**Extracted data:**

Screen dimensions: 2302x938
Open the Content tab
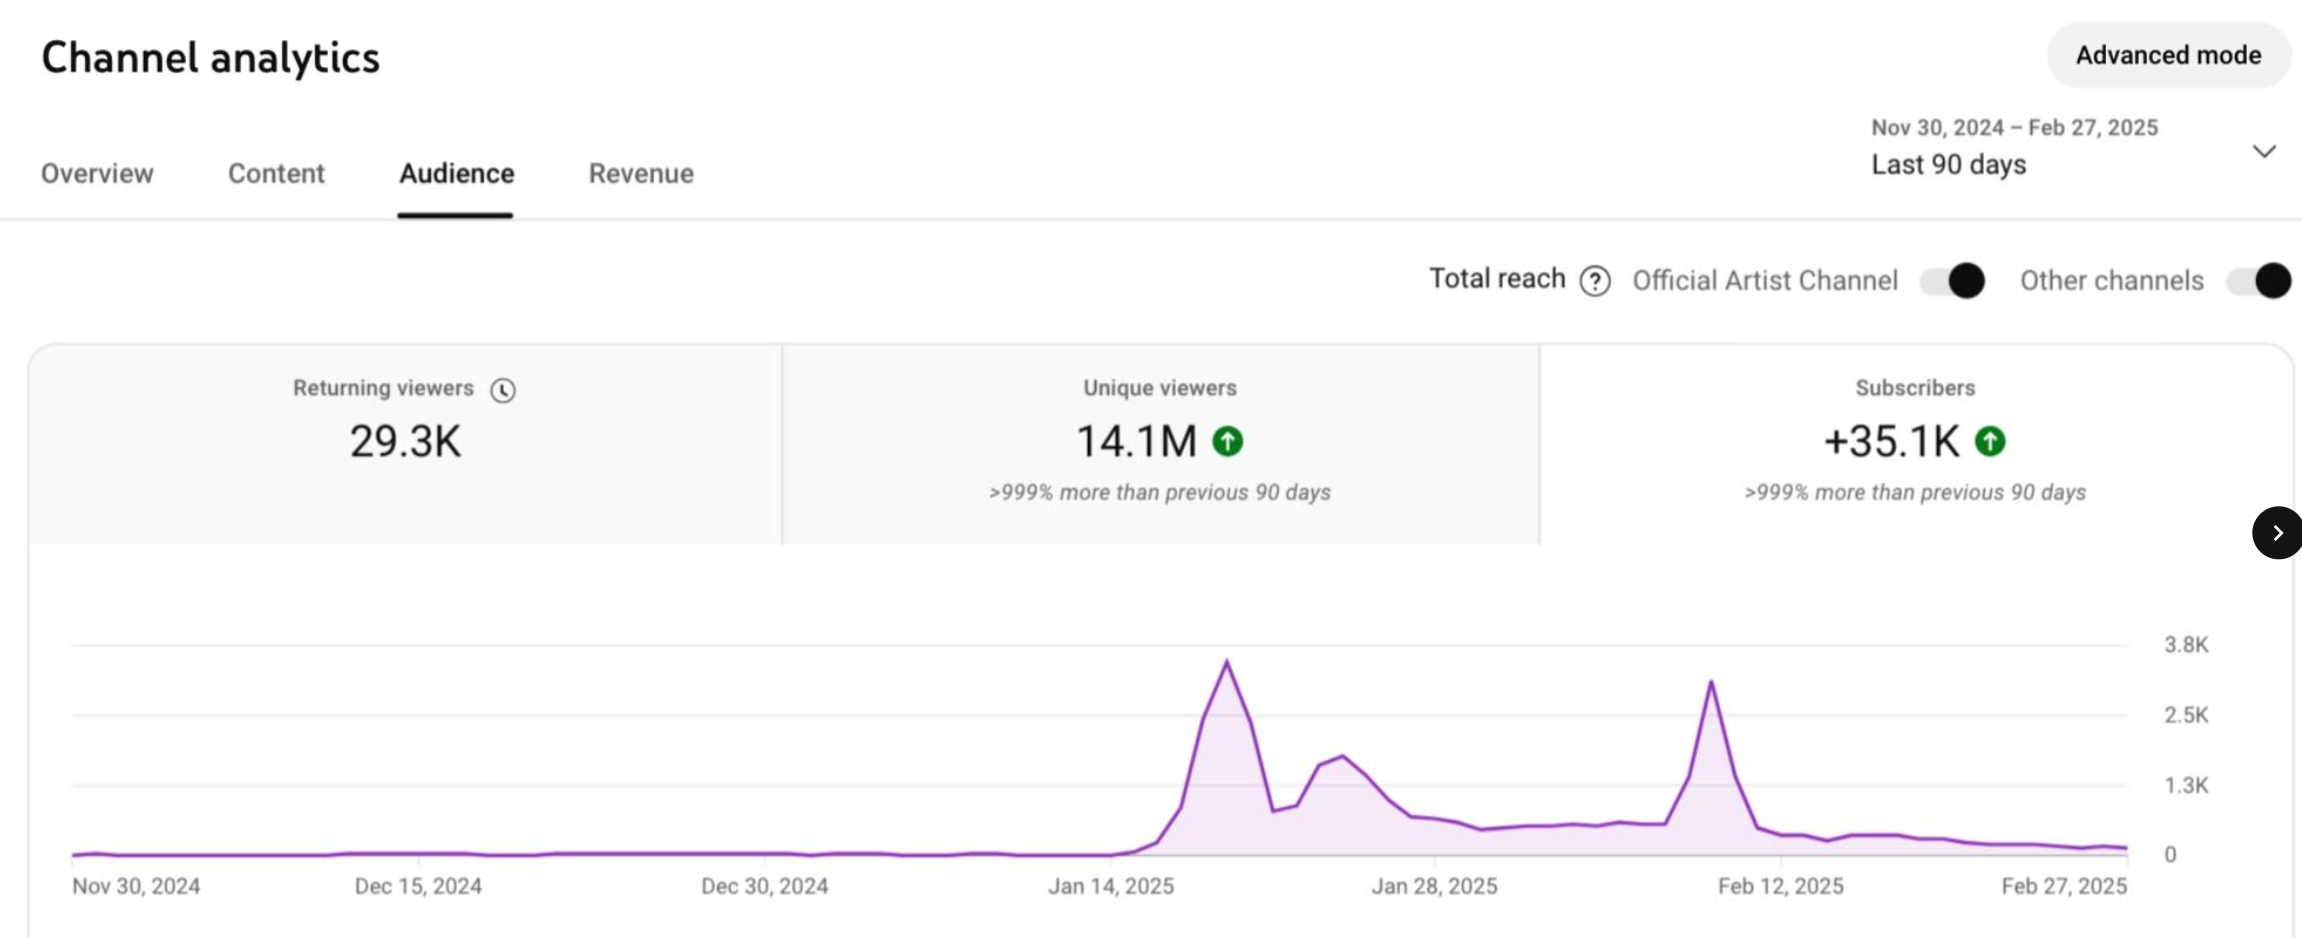pyautogui.click(x=276, y=173)
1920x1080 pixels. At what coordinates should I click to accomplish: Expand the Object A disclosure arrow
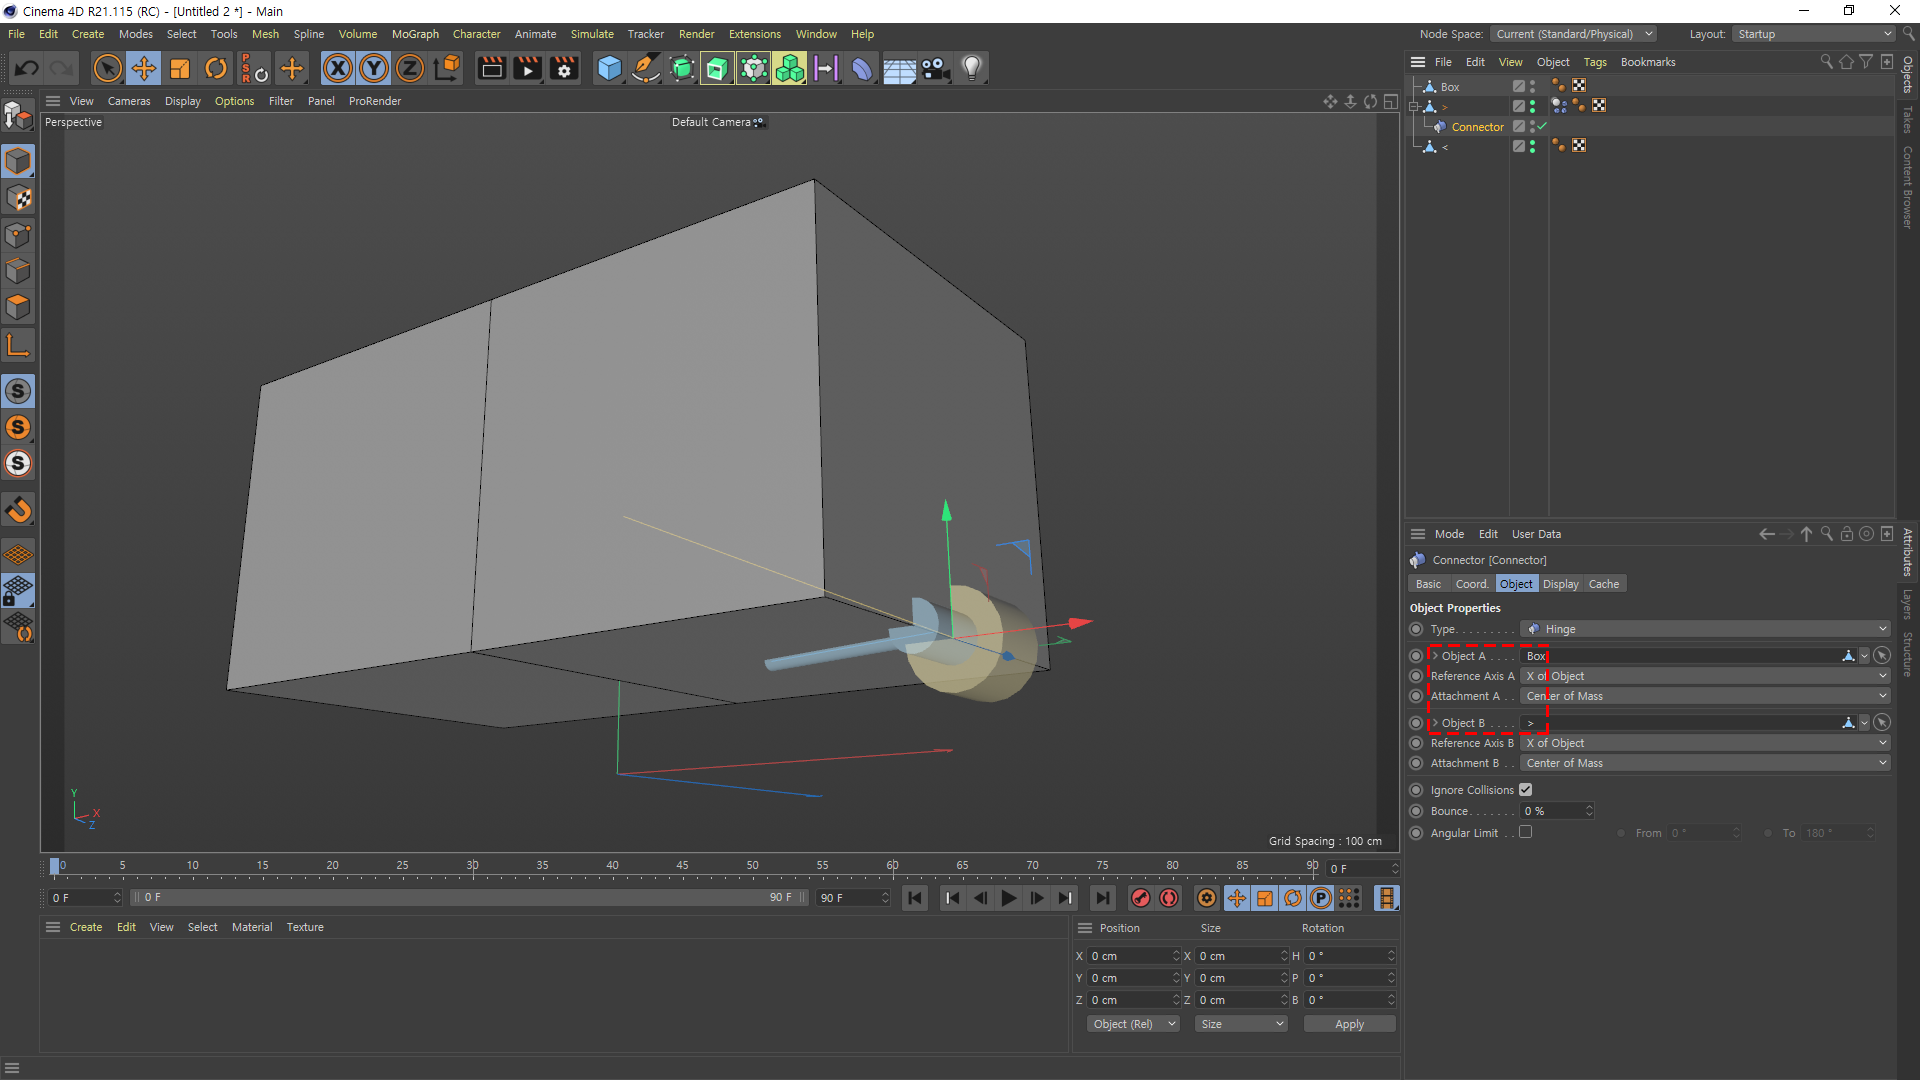1435,656
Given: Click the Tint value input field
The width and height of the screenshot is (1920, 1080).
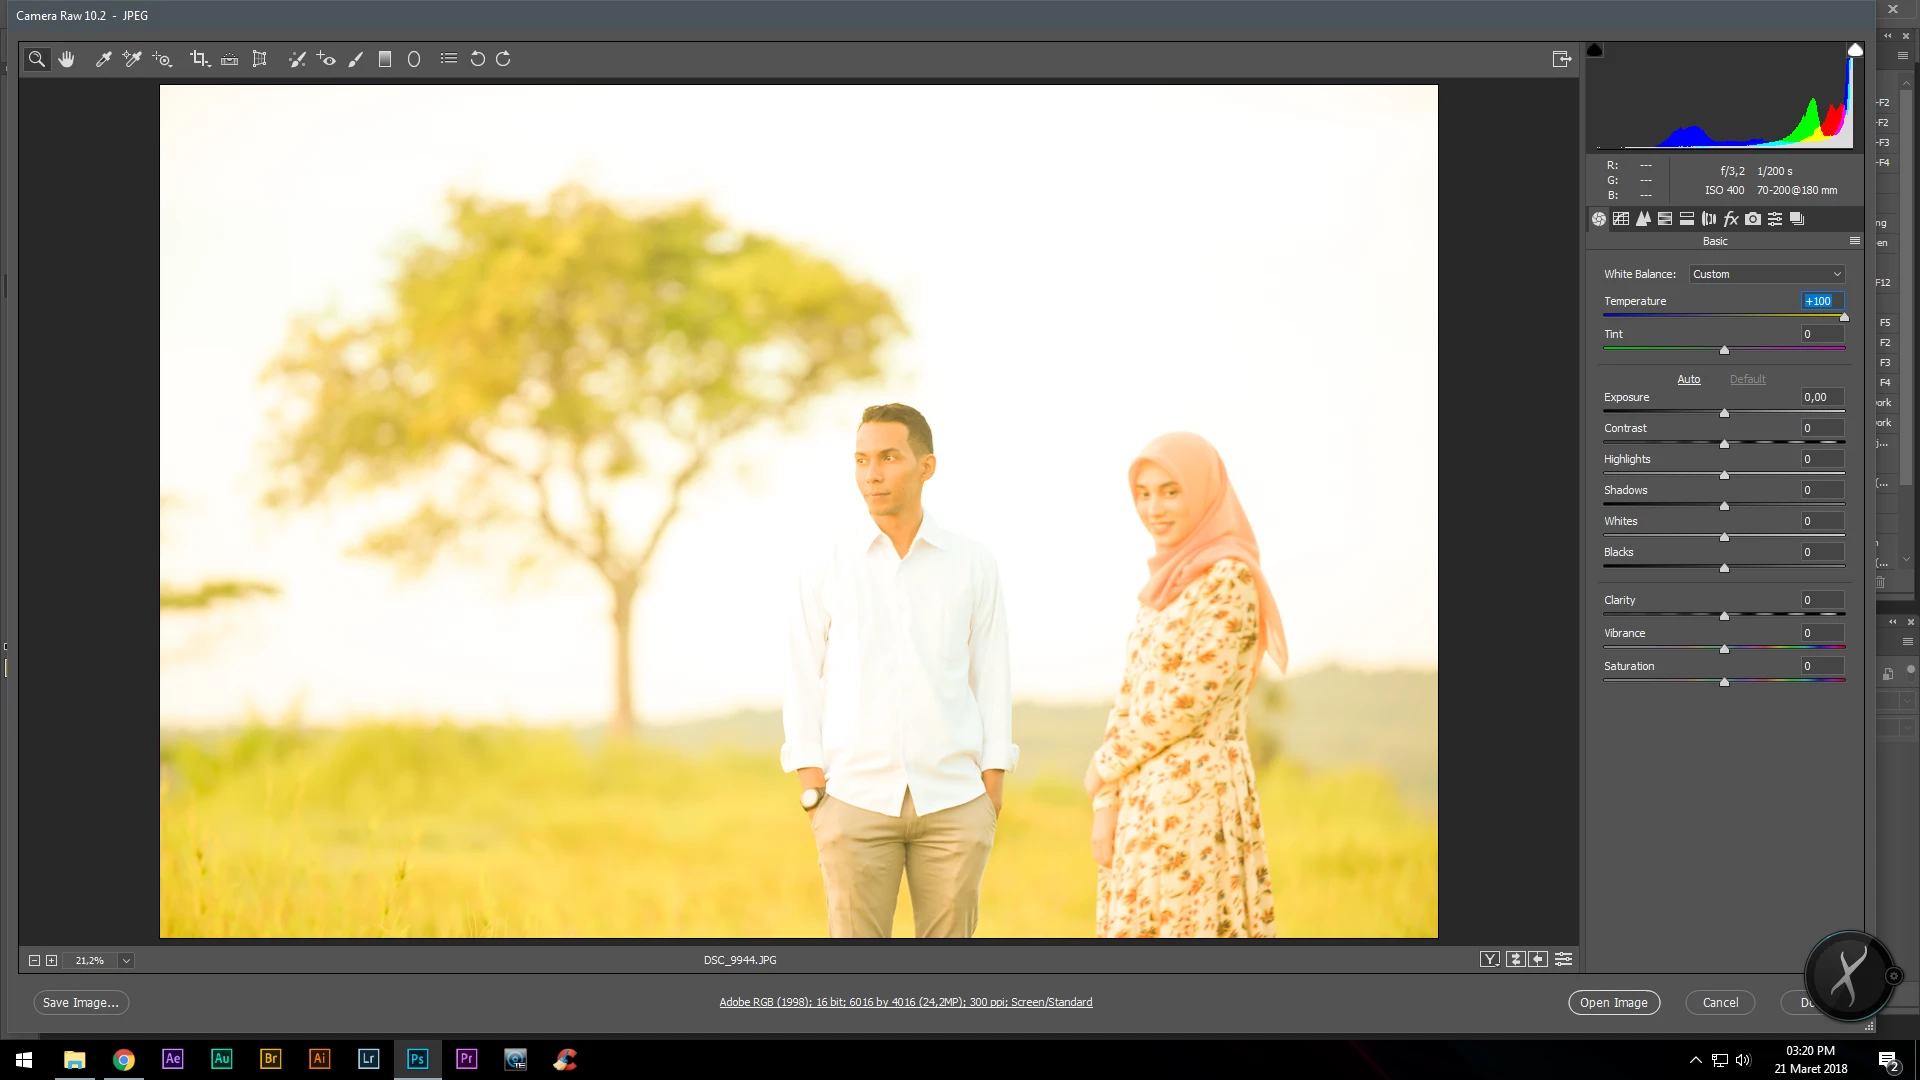Looking at the screenshot, I should click(x=1822, y=334).
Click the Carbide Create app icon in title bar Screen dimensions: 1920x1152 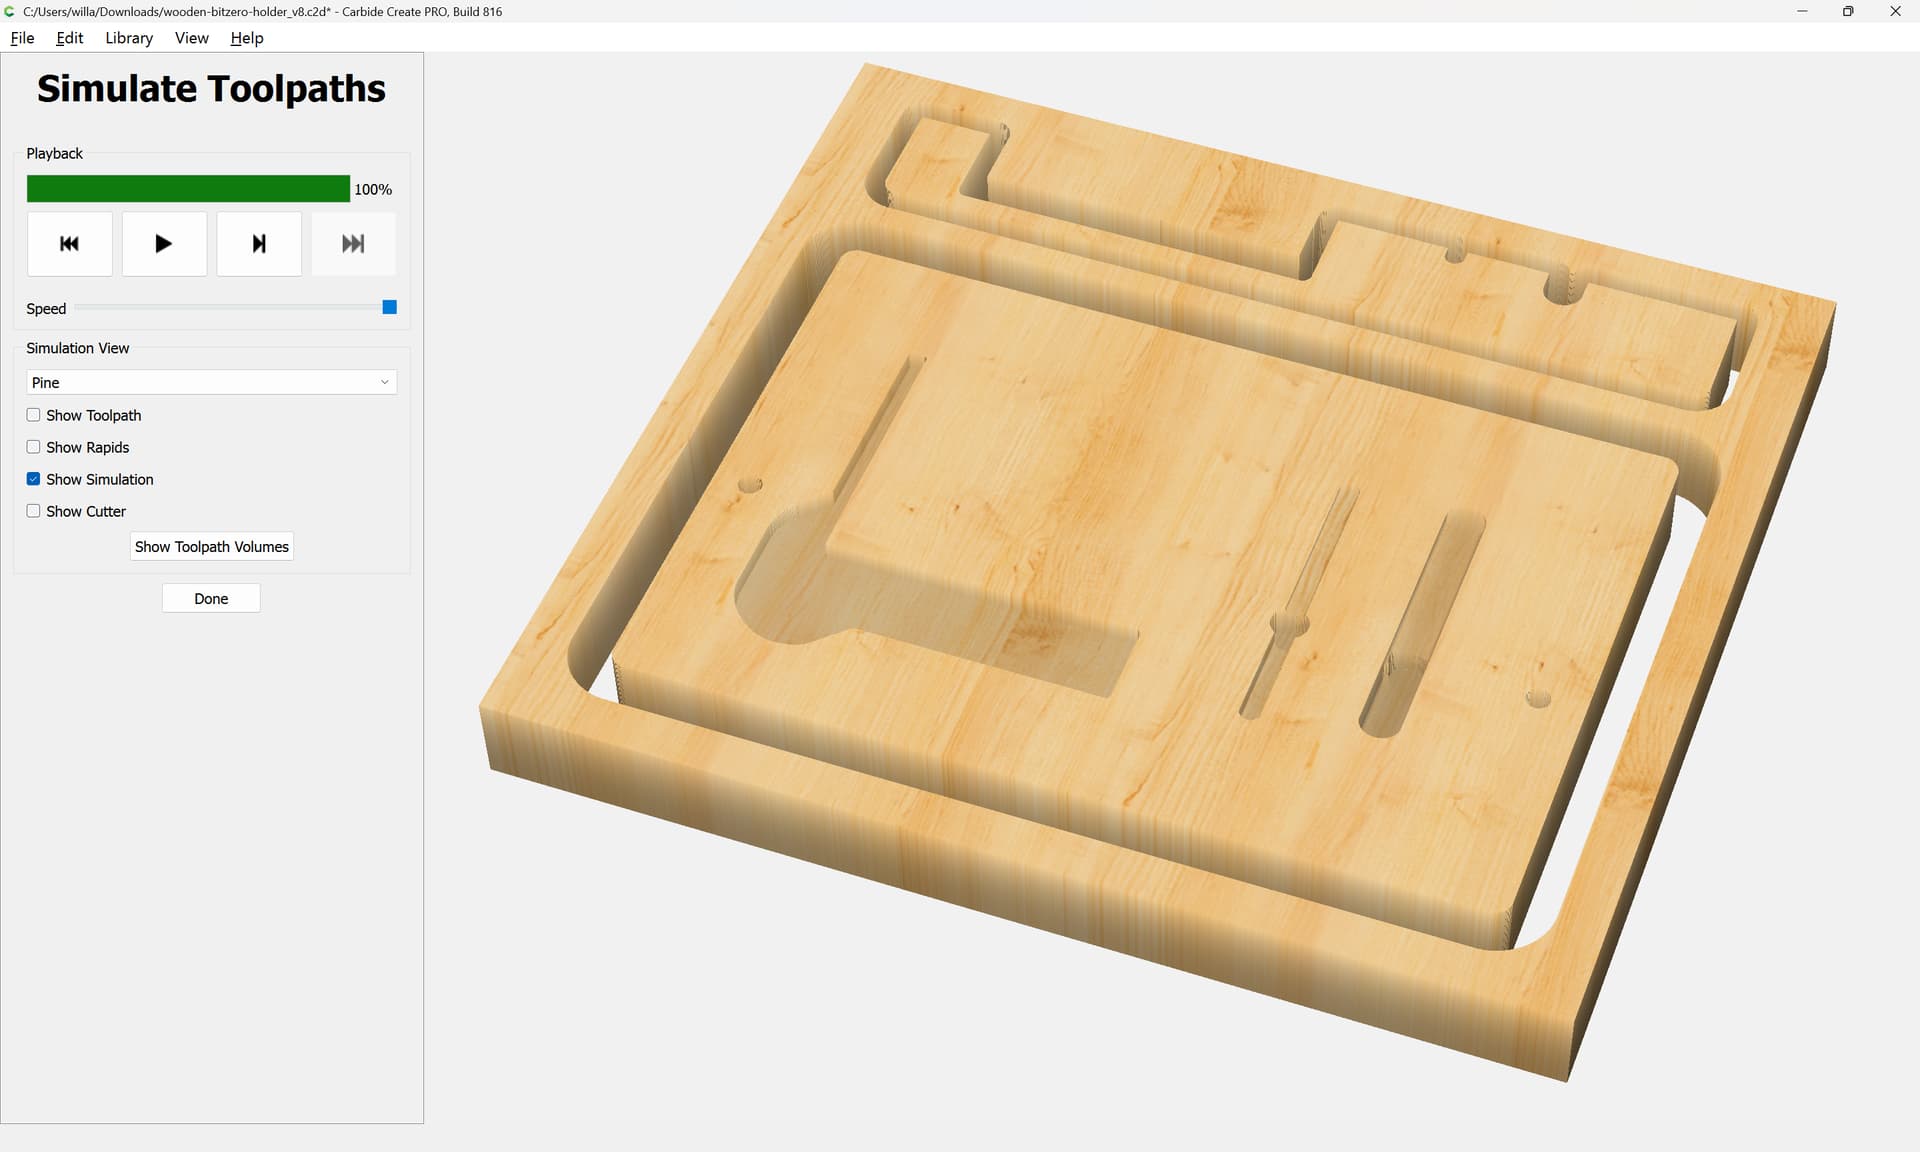point(10,11)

**Task brief:**
Only the lines from the start of the records above through the line containing "Given: Click the Tint value input field" should be returned, exactly and with both ends, please; the pictures stay out.

**Result of the exercise:**
Screen dimensions: 2302x938
Open the Content tab
pyautogui.click(x=276, y=173)
1920x1080 pixels. At what coordinates should I click to accomplish: Expand the Object A disclosure arrow
1435,656
Given: Click the Tint value input field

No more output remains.